**** RAW DATA ****

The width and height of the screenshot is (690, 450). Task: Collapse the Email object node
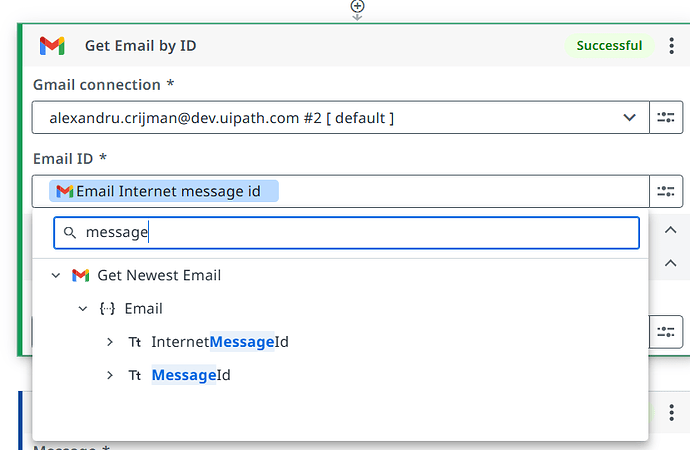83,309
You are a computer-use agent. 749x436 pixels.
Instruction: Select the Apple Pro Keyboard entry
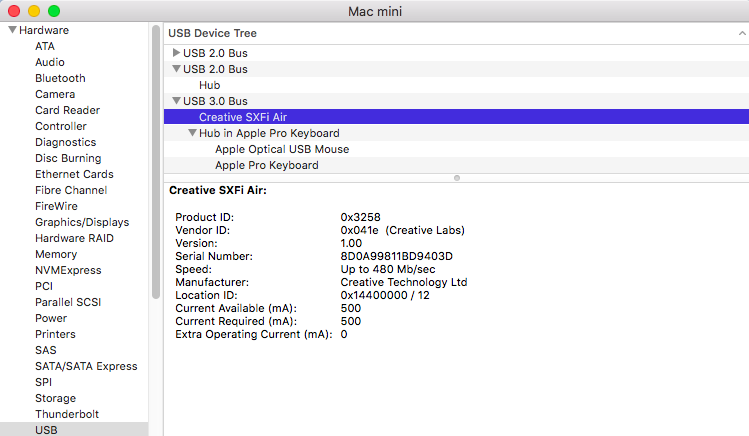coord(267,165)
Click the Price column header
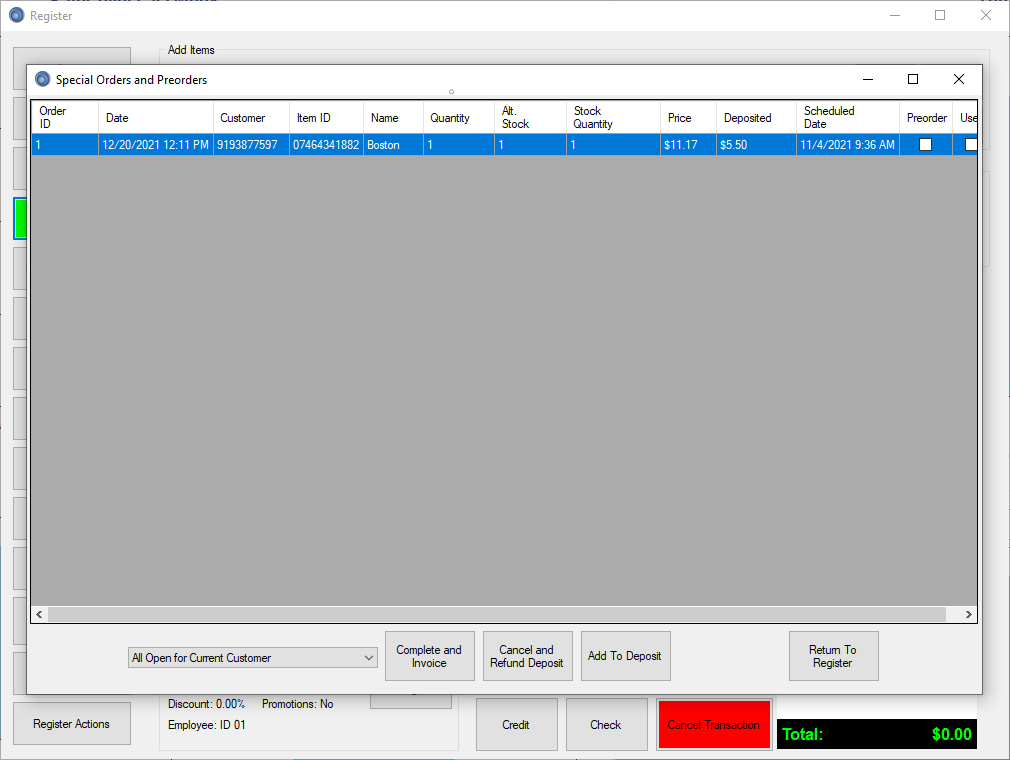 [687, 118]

****
**** RAW DATA ****

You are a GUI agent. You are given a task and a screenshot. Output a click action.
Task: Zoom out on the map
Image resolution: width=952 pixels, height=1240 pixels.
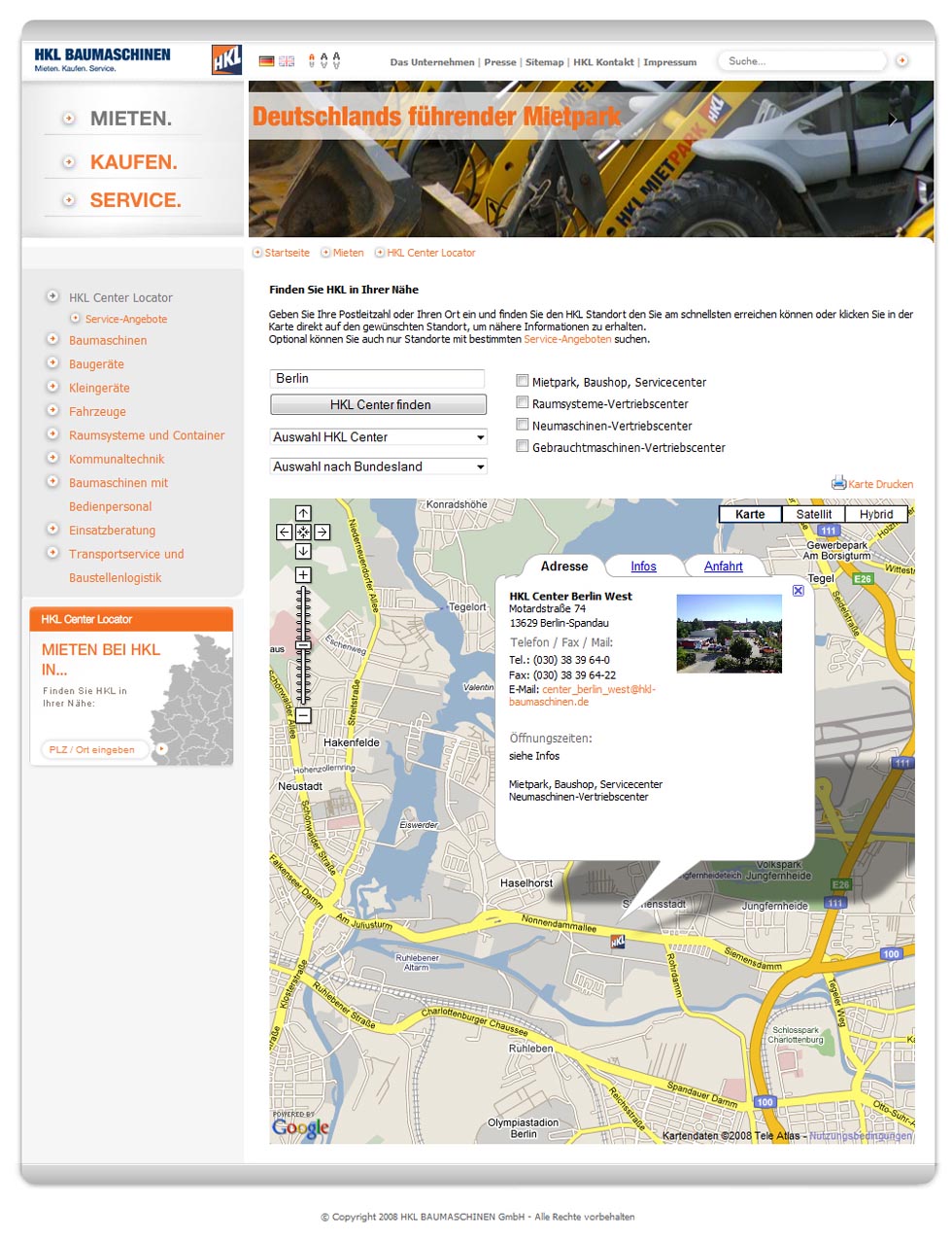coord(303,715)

****

(TASK GOAL)
Each line above that contains the string "agent" should be copied.

(REPLY)
You are a computer-use agent. 749x436 pixels.
You are a GUI agent. You are given a task and a screenshot. Output a click action.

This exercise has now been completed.